Task item >> For each entry that follows, write out an identical copy.

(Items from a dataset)
────────────────────────────────────────
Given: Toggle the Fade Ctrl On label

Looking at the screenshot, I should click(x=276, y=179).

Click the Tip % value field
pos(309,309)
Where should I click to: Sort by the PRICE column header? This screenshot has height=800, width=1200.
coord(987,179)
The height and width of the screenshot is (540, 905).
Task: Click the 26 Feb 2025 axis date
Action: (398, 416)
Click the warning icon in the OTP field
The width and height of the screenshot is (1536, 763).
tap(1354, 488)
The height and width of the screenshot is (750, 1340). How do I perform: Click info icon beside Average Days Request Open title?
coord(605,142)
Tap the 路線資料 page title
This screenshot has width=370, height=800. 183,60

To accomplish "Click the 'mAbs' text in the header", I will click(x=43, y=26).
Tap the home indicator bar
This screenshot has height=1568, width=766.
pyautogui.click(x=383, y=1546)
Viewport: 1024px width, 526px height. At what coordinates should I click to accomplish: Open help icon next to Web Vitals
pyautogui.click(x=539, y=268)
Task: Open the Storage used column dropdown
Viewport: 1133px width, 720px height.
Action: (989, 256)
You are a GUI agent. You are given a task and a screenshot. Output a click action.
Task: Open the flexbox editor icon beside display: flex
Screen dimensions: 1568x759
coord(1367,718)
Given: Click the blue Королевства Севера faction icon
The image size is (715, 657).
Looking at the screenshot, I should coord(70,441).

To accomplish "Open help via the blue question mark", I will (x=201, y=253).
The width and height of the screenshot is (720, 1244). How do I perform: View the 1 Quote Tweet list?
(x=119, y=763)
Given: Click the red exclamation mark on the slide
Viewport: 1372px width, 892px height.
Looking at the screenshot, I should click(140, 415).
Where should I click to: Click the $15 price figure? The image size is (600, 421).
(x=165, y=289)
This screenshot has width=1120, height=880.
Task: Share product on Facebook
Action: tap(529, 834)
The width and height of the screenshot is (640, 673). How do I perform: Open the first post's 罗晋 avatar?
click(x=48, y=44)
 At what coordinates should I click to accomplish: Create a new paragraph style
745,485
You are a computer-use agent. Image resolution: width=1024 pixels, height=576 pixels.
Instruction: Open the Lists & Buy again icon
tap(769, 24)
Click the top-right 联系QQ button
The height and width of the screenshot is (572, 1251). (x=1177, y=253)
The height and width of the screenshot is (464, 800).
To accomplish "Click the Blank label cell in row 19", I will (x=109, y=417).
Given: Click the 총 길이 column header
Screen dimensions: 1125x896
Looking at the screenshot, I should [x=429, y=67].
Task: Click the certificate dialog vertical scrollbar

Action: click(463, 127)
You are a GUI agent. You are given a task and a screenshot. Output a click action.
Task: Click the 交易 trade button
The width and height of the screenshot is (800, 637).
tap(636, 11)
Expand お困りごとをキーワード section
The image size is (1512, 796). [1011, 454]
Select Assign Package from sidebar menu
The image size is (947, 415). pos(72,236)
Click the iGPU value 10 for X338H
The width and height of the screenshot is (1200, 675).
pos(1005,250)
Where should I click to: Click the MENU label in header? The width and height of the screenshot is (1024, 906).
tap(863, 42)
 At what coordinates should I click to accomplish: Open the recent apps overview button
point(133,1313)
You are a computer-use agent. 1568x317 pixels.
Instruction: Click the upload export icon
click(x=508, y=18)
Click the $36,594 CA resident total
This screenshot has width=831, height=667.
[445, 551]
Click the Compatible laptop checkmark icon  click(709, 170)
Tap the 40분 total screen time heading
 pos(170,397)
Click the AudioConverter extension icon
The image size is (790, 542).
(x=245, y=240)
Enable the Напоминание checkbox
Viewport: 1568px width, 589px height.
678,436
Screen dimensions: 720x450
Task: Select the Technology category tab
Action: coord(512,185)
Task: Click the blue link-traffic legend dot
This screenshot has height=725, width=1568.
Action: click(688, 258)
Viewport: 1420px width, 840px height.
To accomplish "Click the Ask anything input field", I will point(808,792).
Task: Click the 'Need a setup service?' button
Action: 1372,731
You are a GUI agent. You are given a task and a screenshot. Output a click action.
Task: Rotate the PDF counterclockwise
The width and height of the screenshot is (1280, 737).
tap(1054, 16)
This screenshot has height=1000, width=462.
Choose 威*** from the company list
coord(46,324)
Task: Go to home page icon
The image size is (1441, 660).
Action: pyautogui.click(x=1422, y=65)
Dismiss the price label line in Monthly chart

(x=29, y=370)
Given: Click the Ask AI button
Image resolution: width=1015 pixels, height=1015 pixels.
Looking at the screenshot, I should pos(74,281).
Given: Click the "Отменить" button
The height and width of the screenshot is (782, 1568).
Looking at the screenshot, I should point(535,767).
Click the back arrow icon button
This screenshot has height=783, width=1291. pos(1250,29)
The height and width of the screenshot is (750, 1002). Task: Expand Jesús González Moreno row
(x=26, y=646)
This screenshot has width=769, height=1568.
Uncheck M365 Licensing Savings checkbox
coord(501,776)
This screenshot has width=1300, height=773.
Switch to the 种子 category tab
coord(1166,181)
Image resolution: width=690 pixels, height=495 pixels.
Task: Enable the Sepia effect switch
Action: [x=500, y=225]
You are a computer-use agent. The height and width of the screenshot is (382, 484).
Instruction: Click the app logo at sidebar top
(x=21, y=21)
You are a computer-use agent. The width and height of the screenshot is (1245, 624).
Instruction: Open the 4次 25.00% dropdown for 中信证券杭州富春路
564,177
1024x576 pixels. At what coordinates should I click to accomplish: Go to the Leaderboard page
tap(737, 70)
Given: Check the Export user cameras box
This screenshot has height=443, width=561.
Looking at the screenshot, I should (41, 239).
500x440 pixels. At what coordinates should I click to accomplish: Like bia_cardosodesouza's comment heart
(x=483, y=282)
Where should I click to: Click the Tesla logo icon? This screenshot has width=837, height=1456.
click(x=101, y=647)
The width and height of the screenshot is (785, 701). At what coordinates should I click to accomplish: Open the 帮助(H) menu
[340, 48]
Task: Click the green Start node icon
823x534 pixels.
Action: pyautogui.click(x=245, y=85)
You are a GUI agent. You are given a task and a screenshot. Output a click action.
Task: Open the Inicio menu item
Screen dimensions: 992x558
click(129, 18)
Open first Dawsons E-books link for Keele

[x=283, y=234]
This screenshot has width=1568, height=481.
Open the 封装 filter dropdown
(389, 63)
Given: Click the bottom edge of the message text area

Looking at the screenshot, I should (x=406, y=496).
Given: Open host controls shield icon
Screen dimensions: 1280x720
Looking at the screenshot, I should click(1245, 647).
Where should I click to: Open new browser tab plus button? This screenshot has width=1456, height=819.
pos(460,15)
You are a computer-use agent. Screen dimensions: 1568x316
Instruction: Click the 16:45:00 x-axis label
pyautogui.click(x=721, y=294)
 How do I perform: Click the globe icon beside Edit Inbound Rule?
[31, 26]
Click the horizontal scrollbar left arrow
────────────────────────────────────────
Exercise answer >>
Given: Toggle the Fade Ctrl On label

Looking at the screenshot, I should click(x=276, y=179).

Click the Tip % value field
pos(309,309)
Where should I click to: Sort by the PRICE column header? This screenshot has height=800, width=1200.
coord(987,179)
The height and width of the screenshot is (540, 905).
Task: Click the 26 Feb 2025 axis date
Action: (398, 416)
Click the warning icon in the OTP field
The width and height of the screenshot is (1536, 763).
tap(1354, 488)
The height and width of the screenshot is (750, 1340). How do I perform: Click info icon beside Average Days Request Open title?
coord(605,142)
Tap the 路線資料 page title
This screenshot has width=370, height=800. 183,60

To accomplish "Click the 'mAbs' text in the header", I will click(x=43, y=26).
Tap the home indicator bar
This screenshot has height=1568, width=766.
pyautogui.click(x=383, y=1546)
Viewport: 1024px width, 526px height. At what coordinates should I click to accomplish: Open help icon next to Web Vitals
pyautogui.click(x=539, y=268)
Task: Open the Storage used column dropdown
Viewport: 1133px width, 720px height.
Action: (989, 256)
You are a GUI agent. You are given a task and a screenshot. Output a click action.
Task: Open the flexbox editor icon beside display: flex
Screen dimensions: 1568x759
coord(1367,718)
Given: Click the blue Королевства Севера faction icon
The image size is (715, 657).
Looking at the screenshot, I should coord(70,441).

To accomplish "Open help via the blue question mark", I will (x=201, y=253).
The width and height of the screenshot is (720, 1244). How do I perform: View the 1 Quote Tweet list?
(x=119, y=763)
Given: Click the red exclamation mark on the slide
Viewport: 1372px width, 892px height.
Looking at the screenshot, I should click(140, 415).
Where should I click to: Click the $15 price figure? The image size is (600, 421).
(x=165, y=289)
This screenshot has width=1120, height=880.
Task: Share product on Facebook
Action: tap(529, 834)
The width and height of the screenshot is (640, 673). How do I perform: Open the first post's 罗晋 avatar?
click(x=48, y=44)
 At what coordinates should I click to accomplish: Create a new paragraph style
745,485
You are a computer-use agent. Image resolution: width=1024 pixels, height=576 pixels.
Instruction: Open the Lists & Buy again icon
tap(769, 24)
Click the top-right 联系QQ button
The height and width of the screenshot is (572, 1251). (x=1177, y=253)
The height and width of the screenshot is (464, 800).
To accomplish "Click the Blank label cell in row 19", I will (x=109, y=417).
Given: Click the 총 길이 column header
Screen dimensions: 1125x896
Looking at the screenshot, I should [x=429, y=67].
Task: Click the certificate dialog vertical scrollbar

Action: click(463, 127)
You are a GUI agent. You are given a task and a screenshot. Output a click action.
Task: Click the 交易 trade button
The width and height of the screenshot is (800, 637).
tap(636, 11)
Expand お困りごとをキーワード section
The image size is (1512, 796). [1011, 454]
Select Assign Package from sidebar menu
The image size is (947, 415). pos(72,236)
Click the iGPU value 10 for X338H
The width and height of the screenshot is (1200, 675).
pos(1005,250)
Where should I click to: Click the MENU label in header? The width and height of the screenshot is (1024, 906).
tap(863, 42)
 At what coordinates should I click to accomplish: Open the recent apps overview button
point(133,1313)
You are a computer-use agent. 1568x317 pixels.
Instruction: Click the upload export icon
click(x=508, y=18)
Click the $36,594 CA resident total
This screenshot has width=831, height=667.
[445, 551]
Click the Compatible laptop checkmark icon  click(709, 170)
Tap the 40분 total screen time heading
 pos(170,397)
Click the AudioConverter extension icon
The image size is (790, 542).
(x=245, y=240)
Enable the Напоминание checkbox
Viewport: 1568px width, 589px height.
678,436
Screen dimensions: 720x450
Task: Select the Technology category tab
Action: coord(512,185)
Task: Click the blue link-traffic legend dot
This screenshot has height=725, width=1568.
Action: click(688, 258)
Viewport: 1420px width, 840px height.
To accomplish "Click the Ask anything input field", I will point(808,792).
Task: Click the 'Need a setup service?' button
Action: 1372,731
You are a GUI agent. You are given a task and a screenshot. Output a click action.
Task: Rotate the PDF counterclockwise
The width and height of the screenshot is (1280, 737).
tap(1054, 16)
This screenshot has height=1000, width=462.
Choose 威*** from the company list
coord(46,324)
Task: Go to home page icon
The image size is (1441, 660).
Action: pyautogui.click(x=1422, y=65)
Dismiss the price label line in Monthly chart

(x=29, y=370)
Given: Click the Ask AI button
Image resolution: width=1015 pixels, height=1015 pixels.
Looking at the screenshot, I should pos(74,281).
Given: Click the "Отменить" button
The height and width of the screenshot is (782, 1568).
Looking at the screenshot, I should point(535,767).
Click the back arrow icon button
This screenshot has height=783, width=1291. pos(1250,29)
The height and width of the screenshot is (750, 1002). Task: Expand Jesús González Moreno row
(x=26, y=646)
This screenshot has width=769, height=1568.
Uncheck M365 Licensing Savings checkbox
coord(501,776)
This screenshot has width=1300, height=773.
Switch to the 种子 category tab
coord(1166,181)
Image resolution: width=690 pixels, height=495 pixels.
Task: Enable the Sepia effect switch
Action: [x=500, y=225]
You are a computer-use agent. The height and width of the screenshot is (382, 484).
Instruction: Click the app logo at sidebar top
(x=21, y=21)
You are a computer-use agent. The width and height of the screenshot is (1245, 624).
Instruction: Open the 4次 25.00% dropdown for 中信证券杭州富春路
564,177
1024x576 pixels. At what coordinates should I click to accomplish: Go to the Leaderboard page
tap(737, 70)
Given: Check the Export user cameras box
This screenshot has height=443, width=561.
Looking at the screenshot, I should (41, 239).
500x440 pixels. At what coordinates should I click to accomplish: Like bia_cardosodesouza's comment heart
(x=483, y=282)
Where should I click to: Click the Tesla logo icon? This screenshot has width=837, height=1456.
click(x=101, y=647)
The width and height of the screenshot is (785, 701). At what coordinates should I click to accomplish: Open the 帮助(H) menu
[340, 48]
Task: Click the green Start node icon
823x534 pixels.
Action: pyautogui.click(x=245, y=85)
You are a GUI agent. You are given a task and a screenshot. Output a click action.
Task: Open the Inicio menu item
Screen dimensions: 992x558
click(129, 18)
Open first Dawsons E-books link for Keele

[x=283, y=234]
This screenshot has width=1568, height=481.
Open the 封装 filter dropdown
(389, 63)
Given: Click the bottom edge of the message text area

Looking at the screenshot, I should (x=406, y=496).
Given: Open host controls shield icon
Screen dimensions: 1280x720
Looking at the screenshot, I should click(1245, 647).
Where should I click to: Open new browser tab plus button? This screenshot has width=1456, height=819.
pos(460,15)
You are a computer-use agent. Screen dimensions: 1568x316
Instruction: Click the 16:45:00 x-axis label
pyautogui.click(x=721, y=294)
 How do I perform: Click the globe icon beside Edit Inbound Rule?
[31, 26]
Click the horizontal scrollbar left arrow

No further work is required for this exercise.